Running Commands with Shell
Shell is the low-level tool for executing arbitrary programs. Shell.exec takes a command and any number of arguments:
Shell.exec("git", "fetch", "--tags")
Shell.exec("docker", "build", "-t", "myapp:latest", ".")
Arguments are passed directly to the process, so no shell quoting or escaping is needed. You can, also pass kotlin variables as arguments:
val version = "1.0.0"
Shell.exec("git", "tag", version)
Shell.exec always returns an ExecResult and never aborts the job on a non-zero exit code - handling the result is up to you. To check whether a command succeeded, use the success property:
val result = Shell.exec("git", "diff", "--quiet")
if (!result.success) {
log("Working tree has uncommitted changes (exit code ${result.exitCode})")
}
To read program output, use result.stdout:
val result = Shell.exec("git", "rev-parse", "HEAD")
val commitSha = result.stdout.trim()
result.stderr is available in the same way.
Running a Shell Expression
Shell.execShell passes a string to sh -c, which lets you use pipes and redirections in a single call:
Shell.execShell("someprogram --flag | someotherprogram --flag")
This is an escape hatch for cases where a pipeline of tools is genuinely the simplest option. Since pipelines are Kotlin scripts, it is usually cleaner to capture stdout from one Shell.exec call and pass it as input to the next, keeping data in variables rather than in shell plumbing. If you find yourself reaching for awk or sed, consider doing the text processing in Kotlin instead.
Running Tools
All built-in tools (Java, AwsCli, and others) expose the same exec method as Shell, so the calling convention is consistent across the codebase:
val java = Java("21")
java.exec("-jar", "myapp.jar", "--config", "config.yml")
val aws = AwsCli("2.17.44")
aws.exec("s3", "cp", "dist/myapp.tar.gz", "s3://my-bucket/releases/")
Unlike Shell, tool exec calls abort the job by default when the command exits with a non-zero code. This makes failure visible immediately without boilerplate checks on every call.

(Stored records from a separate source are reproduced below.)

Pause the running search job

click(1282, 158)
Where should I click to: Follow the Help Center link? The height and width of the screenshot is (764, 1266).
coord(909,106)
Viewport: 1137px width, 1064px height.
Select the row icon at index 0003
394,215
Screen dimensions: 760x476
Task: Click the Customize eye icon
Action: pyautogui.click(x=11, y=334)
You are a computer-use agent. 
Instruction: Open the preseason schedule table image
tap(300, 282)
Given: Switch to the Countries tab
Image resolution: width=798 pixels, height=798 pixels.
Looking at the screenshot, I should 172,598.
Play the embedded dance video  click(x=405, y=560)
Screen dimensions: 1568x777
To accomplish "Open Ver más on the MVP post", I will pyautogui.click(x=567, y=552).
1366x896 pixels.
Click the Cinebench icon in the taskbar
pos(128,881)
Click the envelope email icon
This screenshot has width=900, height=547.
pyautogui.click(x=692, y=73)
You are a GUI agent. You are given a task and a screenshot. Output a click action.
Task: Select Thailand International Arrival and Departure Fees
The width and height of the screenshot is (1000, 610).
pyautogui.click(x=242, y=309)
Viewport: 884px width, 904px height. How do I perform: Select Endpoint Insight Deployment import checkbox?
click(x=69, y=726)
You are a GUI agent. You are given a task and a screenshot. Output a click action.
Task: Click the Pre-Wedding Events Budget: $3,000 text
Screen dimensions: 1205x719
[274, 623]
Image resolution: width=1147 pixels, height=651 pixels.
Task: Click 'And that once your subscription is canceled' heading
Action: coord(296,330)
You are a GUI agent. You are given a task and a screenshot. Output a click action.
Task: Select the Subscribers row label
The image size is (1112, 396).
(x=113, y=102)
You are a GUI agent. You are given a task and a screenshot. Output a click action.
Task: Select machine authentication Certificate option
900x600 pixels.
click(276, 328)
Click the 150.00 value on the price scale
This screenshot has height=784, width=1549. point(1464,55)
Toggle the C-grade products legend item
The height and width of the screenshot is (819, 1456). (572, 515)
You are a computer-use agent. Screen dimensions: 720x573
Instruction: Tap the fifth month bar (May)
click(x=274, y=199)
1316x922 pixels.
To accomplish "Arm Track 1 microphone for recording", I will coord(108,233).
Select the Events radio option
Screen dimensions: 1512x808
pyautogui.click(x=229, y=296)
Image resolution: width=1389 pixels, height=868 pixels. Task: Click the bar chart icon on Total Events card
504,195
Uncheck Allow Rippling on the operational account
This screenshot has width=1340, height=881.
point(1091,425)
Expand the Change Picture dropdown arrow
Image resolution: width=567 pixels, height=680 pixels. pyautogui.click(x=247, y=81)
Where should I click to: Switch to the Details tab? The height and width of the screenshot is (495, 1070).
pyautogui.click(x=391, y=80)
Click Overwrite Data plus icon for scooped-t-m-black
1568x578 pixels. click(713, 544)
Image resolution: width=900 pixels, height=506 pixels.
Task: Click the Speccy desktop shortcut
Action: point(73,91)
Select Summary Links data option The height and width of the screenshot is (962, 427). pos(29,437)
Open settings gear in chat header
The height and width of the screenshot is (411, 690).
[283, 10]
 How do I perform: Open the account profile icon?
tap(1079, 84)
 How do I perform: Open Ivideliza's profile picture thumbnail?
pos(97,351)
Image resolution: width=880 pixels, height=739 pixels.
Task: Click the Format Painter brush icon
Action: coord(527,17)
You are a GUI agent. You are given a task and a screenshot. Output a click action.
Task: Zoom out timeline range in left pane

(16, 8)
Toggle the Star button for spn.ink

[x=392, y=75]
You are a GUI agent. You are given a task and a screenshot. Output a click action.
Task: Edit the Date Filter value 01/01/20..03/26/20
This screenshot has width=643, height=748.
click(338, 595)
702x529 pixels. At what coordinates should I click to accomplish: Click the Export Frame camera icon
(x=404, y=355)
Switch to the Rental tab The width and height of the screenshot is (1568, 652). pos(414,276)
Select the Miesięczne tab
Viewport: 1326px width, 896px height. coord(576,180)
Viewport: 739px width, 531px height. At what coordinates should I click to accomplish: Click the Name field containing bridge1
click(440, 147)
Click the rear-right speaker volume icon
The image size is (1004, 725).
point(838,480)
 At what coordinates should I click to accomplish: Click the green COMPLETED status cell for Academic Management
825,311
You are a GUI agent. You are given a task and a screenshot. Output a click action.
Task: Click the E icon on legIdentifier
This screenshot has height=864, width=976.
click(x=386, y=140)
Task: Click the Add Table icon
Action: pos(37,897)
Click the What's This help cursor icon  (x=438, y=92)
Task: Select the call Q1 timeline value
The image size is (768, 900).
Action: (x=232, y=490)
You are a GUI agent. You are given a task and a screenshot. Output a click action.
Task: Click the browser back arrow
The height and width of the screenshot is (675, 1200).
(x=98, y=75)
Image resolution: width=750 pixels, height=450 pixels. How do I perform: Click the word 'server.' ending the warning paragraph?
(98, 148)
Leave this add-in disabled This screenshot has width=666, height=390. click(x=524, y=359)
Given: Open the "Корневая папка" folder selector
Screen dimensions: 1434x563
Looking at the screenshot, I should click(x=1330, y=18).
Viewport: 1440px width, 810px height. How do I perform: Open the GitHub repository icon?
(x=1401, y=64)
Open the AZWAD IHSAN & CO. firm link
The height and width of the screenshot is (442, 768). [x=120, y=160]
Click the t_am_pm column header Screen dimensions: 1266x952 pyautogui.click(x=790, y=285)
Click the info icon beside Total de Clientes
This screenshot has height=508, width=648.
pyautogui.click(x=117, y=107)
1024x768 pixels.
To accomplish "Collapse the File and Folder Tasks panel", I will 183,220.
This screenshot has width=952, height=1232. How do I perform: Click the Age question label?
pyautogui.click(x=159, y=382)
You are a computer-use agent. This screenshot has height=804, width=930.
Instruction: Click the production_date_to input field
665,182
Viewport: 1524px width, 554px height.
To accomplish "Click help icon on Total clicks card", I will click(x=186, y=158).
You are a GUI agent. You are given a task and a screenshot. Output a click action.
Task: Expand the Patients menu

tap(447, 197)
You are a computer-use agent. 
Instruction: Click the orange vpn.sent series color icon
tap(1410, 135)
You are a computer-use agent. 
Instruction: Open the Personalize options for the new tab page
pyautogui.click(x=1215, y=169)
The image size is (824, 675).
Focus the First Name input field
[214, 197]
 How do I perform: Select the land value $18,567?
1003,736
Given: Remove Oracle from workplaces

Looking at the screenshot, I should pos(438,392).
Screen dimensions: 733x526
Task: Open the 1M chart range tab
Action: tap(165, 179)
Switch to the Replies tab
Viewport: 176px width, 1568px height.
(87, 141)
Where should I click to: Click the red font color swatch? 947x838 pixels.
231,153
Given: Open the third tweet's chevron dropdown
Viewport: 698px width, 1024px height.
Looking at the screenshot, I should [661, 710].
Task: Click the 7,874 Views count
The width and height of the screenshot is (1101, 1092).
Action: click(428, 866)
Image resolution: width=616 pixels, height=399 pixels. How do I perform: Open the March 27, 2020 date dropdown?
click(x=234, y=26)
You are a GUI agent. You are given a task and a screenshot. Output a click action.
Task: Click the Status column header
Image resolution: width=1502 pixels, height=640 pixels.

Allowing a Command to Fail
Set allowFailure = true when you expect a command might fail and want to handle the result yourself:
val result = aws.exec("s3", "head-object",
"--bucket", "my-bucket",
"--key", "releases/myapp-$version.tar.gz",
allowFailure = true
)
if (result.success) {
log("Release $version already exists in S3, skipping upload")
} else {
aws.exec("s3", "cp", "dist/myapp.tar.gz", "s3://my-bucket/releases/")
}Suppressing Output with silent
By default, everything a program prints goes to the job log. Pass silent = true to suppress it - the output is still available in result.stdout but will not appear in the logs. This is useful when a command produces sensitive data:
// fetches an auth token without printing it to the log
val result = aws.exec("codeartifact", "get-authorization-token",
"--domain", "my-domain",
"--query", "authorizationToken",
"--output", "text",
silent = true
)
val token = result.stdout.trim()
silent works the same way on Shell.exec and Shell.execShell.